In sum, this merits analysis reveals that this summary judgment motion is meritorious. Therefore, we find that all of the Poulis factors call for dismissal of this case. Having concluded that this pro se complaint is flawed in a profound way, we recognize that in civil rights cases pro se plaintiffs often should be afforded an opportunity to amend a complaint before the complaint is dismissed in its entirety, see Fletcher-Hardee Corp. v. Pote Concrete Contractors, 482 F.3d 247, 253 (3d Cir. 2007), unless it is clear that granting further leave to amend would be futile, or result in undue delay. Alston v. Parker, 363 F.3d 229, 235 (3d Cir. 2004). In this case, the current complaint fails to state a viable civil rights cause of action, the factual and legal grounds proffered in support of this complaint make it clear that the plaintiff has no right to relief, and the plaintiff has declined to respond to court orders, or otherwise litigate these claims. On these facts, we conclude that granting further leave to amend would be futile or result in undue delay. Alston v. Parker, 363 F.3d 229, 235 (3d Cir. 2004). Therefore, it is recommended that the complaint be dismissed without further leave to amend.
III. Recommendation
Accordingly, for the foregoing reasons, IT IS RECOMMENDED that the defendants' summary judgment motion (Doc. 8.) be GRANTED and the plaintiff's complaint be dismissed.

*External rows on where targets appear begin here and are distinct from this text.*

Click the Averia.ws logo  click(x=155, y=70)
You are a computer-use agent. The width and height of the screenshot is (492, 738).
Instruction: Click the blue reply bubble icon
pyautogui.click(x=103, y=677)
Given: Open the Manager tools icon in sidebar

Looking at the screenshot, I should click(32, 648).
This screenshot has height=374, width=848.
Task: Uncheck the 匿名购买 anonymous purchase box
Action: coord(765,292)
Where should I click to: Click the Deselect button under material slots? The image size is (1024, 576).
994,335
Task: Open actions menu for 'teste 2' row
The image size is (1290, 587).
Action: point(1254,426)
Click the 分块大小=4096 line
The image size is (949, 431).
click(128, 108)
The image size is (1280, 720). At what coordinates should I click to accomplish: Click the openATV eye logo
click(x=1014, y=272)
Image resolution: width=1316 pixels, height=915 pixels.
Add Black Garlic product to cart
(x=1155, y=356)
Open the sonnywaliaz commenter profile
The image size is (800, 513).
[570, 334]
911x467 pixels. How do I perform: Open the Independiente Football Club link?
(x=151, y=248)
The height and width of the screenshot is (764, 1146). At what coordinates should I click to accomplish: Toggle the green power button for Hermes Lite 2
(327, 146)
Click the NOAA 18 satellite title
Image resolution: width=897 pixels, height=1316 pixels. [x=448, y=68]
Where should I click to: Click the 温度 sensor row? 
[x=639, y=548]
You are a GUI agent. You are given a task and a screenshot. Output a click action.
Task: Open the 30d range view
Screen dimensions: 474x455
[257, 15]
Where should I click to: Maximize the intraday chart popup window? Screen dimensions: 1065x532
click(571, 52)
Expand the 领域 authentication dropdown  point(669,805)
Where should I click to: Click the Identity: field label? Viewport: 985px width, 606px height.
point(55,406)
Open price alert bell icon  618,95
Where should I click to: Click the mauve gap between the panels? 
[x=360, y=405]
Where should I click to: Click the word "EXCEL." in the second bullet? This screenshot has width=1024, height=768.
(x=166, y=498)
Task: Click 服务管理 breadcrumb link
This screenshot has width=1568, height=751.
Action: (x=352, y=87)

The Parties are further placed on notice that pursuant to Local Rule 72.3:
Any party may object to a magistrate judge's proposed findings, recommendations or report addressing a motion or matter described in 28 U.S.C. § 636 (b)(1)(B) or making a recommendation for the disposition of a prisoner case or a habeas corpus petition within fourteen (14) days after being served with a copy thereof. Such party shall file with the clerk of court, and serve on the magistrate judge and all parties, written objections which shall specifically identify the portions of the proposed findings, recommendations or report to which objection is made and the basis for such objections. The briefing requirements set forth in Local Rule 72.2 shall apply. A judge shall make a de novo determination of those portions of the report or specified proposed findings or recommendations to which objection is made and may accept, reject, or modify, in whole or in part, the findings or recommendations made by the magistrate judge. The judge, however, need conduct a new hearing only in his or her discretion or where required by law, and may consider the record developed before the magistrate judge, making his or her own determination on the basis of that record. The judge may also receive further evidence, recall witnesses or recommit the matter to the magistrate judge with instructions.
Submitted this 31st day of March 2016.